SUPPLIED MATERIAL >>
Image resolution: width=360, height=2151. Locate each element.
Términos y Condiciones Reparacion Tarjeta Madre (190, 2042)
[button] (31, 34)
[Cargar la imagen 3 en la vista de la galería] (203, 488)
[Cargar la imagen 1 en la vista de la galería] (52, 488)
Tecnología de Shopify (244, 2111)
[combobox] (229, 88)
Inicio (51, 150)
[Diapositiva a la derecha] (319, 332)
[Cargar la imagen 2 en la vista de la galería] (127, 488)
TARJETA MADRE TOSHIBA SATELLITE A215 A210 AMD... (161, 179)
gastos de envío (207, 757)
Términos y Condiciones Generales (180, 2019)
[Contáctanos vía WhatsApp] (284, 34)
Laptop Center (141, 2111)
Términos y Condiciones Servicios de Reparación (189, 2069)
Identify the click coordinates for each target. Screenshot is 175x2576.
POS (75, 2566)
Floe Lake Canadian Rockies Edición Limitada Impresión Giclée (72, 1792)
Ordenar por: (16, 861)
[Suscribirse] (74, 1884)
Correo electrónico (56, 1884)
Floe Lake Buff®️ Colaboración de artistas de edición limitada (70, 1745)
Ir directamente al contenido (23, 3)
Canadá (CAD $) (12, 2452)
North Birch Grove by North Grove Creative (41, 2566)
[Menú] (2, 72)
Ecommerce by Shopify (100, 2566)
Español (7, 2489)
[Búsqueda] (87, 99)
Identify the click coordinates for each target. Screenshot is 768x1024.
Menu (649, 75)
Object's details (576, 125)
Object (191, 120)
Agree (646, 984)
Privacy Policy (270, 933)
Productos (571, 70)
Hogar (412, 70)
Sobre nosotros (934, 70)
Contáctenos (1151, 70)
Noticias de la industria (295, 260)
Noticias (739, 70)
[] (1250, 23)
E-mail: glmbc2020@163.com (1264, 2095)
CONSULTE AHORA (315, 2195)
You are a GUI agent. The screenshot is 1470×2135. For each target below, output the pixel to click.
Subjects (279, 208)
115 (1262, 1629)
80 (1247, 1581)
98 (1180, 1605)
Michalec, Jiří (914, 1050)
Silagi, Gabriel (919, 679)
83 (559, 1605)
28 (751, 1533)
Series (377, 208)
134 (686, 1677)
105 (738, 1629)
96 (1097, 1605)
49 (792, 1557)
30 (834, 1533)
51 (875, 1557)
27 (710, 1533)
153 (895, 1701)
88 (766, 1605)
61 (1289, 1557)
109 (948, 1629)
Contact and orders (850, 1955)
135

ACTIVITY >>
Write out the lines of the entries, word for word, from the first through the one containing "[Diapositiva a la derecha] (319, 332)", and stop at that line.

TASK OUTPUT >>
Image resolution: width=360, height=2151. Locate each element.
Términos y Condiciones Reparacion Tarjeta Madre (190, 2042)
[button] (31, 34)
[Cargar la imagen 3 en la vista de la galería] (203, 488)
[Cargar la imagen 1 en la vista de la galería] (52, 488)
Tecnología de Shopify (244, 2111)
[combobox] (229, 88)
Inicio (51, 150)
[Diapositiva a la derecha] (319, 332)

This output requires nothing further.